What you should do: Look through the entries below and count the lines with the word "computer" in them; give only the number.

··· Source information

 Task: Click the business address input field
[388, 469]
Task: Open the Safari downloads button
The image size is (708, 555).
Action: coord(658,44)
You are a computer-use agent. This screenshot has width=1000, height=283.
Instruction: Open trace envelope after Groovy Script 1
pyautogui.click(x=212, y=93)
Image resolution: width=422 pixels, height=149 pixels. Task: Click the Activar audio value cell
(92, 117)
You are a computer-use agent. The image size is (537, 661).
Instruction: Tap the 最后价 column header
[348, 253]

······
··· Source information

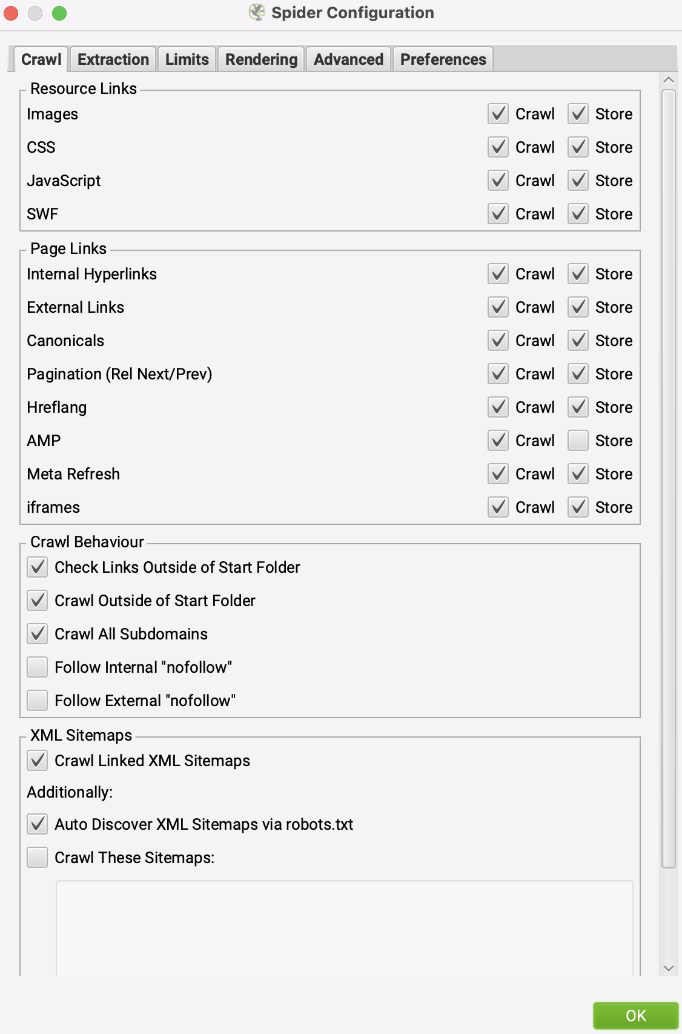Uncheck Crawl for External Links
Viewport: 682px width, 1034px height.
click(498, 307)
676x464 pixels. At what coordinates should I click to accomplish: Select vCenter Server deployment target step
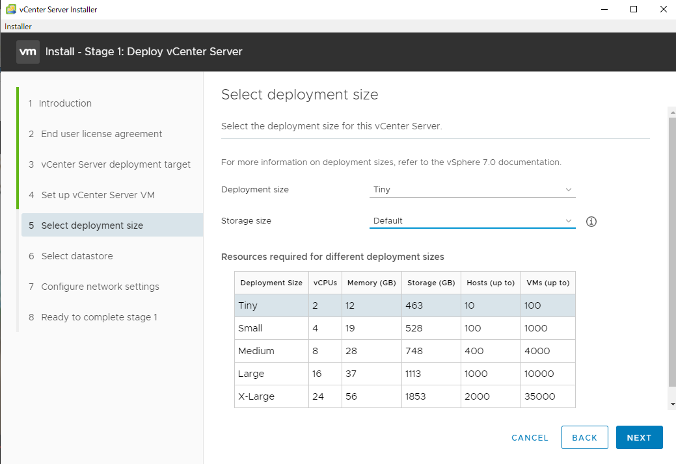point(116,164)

······
··· Source information

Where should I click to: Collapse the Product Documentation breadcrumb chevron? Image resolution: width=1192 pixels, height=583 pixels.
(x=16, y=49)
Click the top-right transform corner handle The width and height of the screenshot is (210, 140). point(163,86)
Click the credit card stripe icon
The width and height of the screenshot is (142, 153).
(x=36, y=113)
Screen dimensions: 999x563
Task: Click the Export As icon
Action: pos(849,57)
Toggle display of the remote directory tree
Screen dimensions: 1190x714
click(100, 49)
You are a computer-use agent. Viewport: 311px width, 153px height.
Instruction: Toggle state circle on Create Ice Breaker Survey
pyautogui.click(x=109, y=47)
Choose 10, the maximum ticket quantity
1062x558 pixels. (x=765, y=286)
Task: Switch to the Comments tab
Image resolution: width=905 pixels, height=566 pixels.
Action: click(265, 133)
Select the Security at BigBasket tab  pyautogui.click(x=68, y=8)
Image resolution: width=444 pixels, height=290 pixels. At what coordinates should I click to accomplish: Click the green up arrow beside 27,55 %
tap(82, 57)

······

Exercise result: 3